Jasper had the newspaper reports of the accident and Charlie's funeral enlarged and printed out so I could read them for myself and seeing it in black and white finally made it feel true.
"What will happen to me when I'm well enough to leave here?"
He looked at me taking the paper clipping from my trembling hand.
"What would you like to happen, Bella?"
I shrugged,
"I don't know. I don't have any family and I don't want to go back to Forks, to that house. I guess maybe I could go back to the life I had before the accident but I don't remember much of it and that scares me too. I'm so tired of being frightened, Jasper."
He took my trembling hands in his and I felt comforted immediately,
"Just remember this, you will never be alone Bella. We can arrange for a lawyer to sell the house and bank the proceeds for you. There'll be plenty of money to give you a new start wherever you choose to go, whatever you choose to do."
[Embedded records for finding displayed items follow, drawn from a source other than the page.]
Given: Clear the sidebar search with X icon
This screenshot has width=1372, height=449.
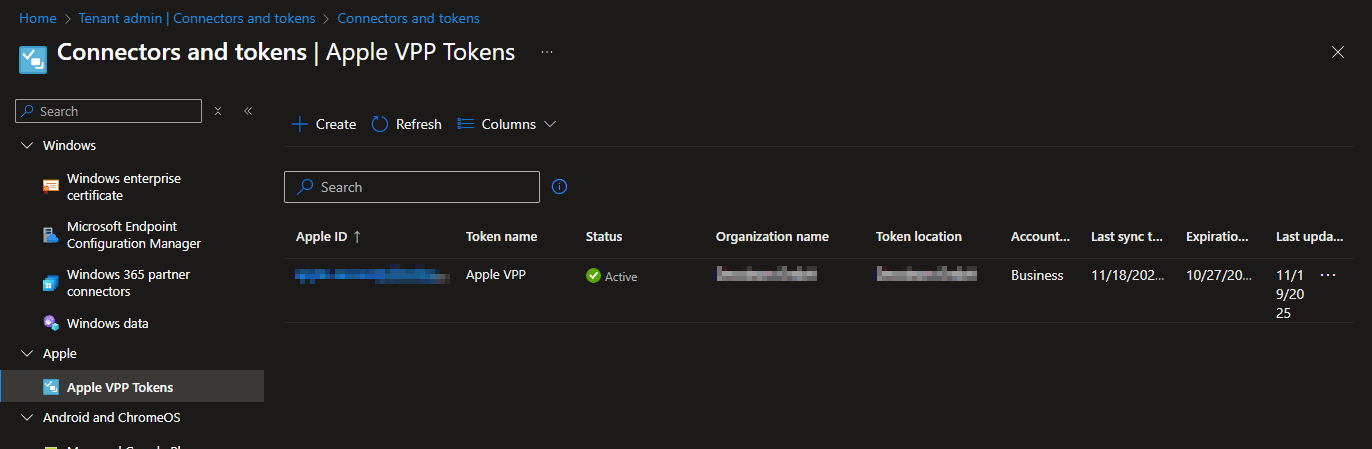Looking at the screenshot, I should click(218, 111).
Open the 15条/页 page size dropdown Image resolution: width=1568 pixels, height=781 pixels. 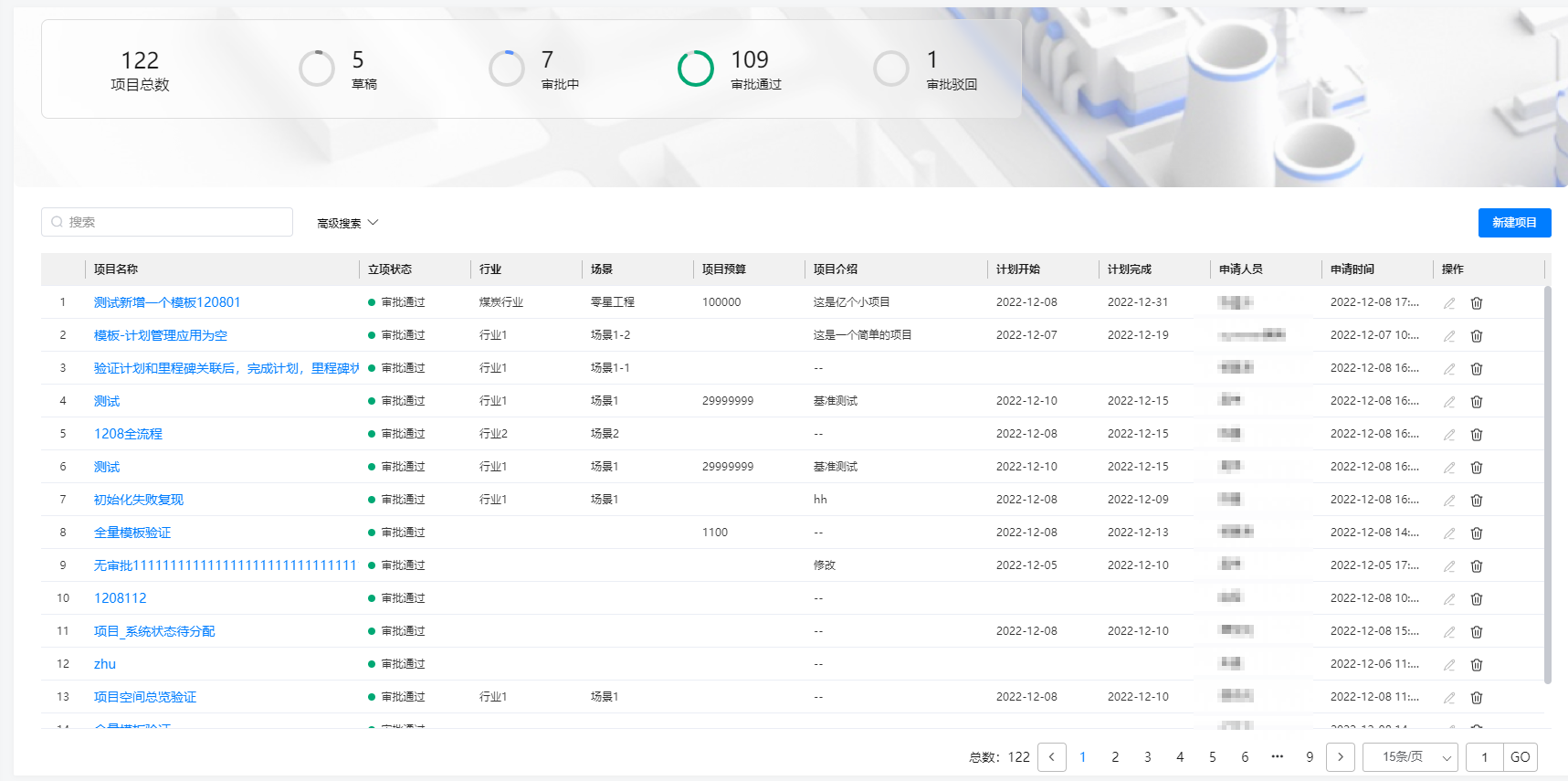1410,757
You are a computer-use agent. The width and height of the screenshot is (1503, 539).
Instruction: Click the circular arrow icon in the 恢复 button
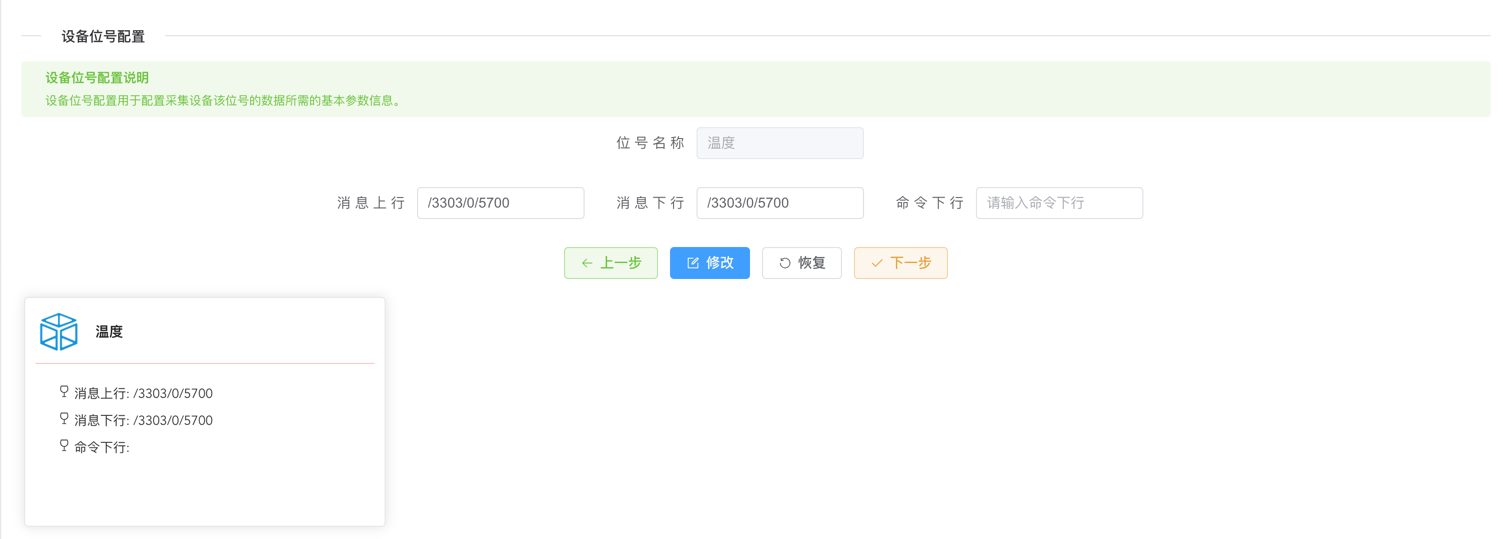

I swallowed hard, furious with myself for the dread that washed over me but even that idea was terrifying. I felt like a boat washed out to sea with no idea in which direction a safe harbor might be found. The next words I uttered came rushing out of their own volition,
"I'm scared Jasper, I have no idea where to go, I'm all alone and when I recover enough not to need this place I don't know what I'll do. I don't want to get better if it means having to start all over again... away from you."
He gazed into my eyes, those golden orbs melting the fear from my heart.
"Bella, I'm not going anywhere unless you want me to. I'll be here by your side to help you, to be your friend, until you decide you are able to cope on your own."
There was something in those words, an unspoken message that I thought maybe I understood although without knowing how.
"I believe you Jasper and I can't imagine a day when I will ever want to be alone again."
He merely smiled and pulled me into his arms where I was content to stay, feeling, for the first time since Renee died, as if I belonged.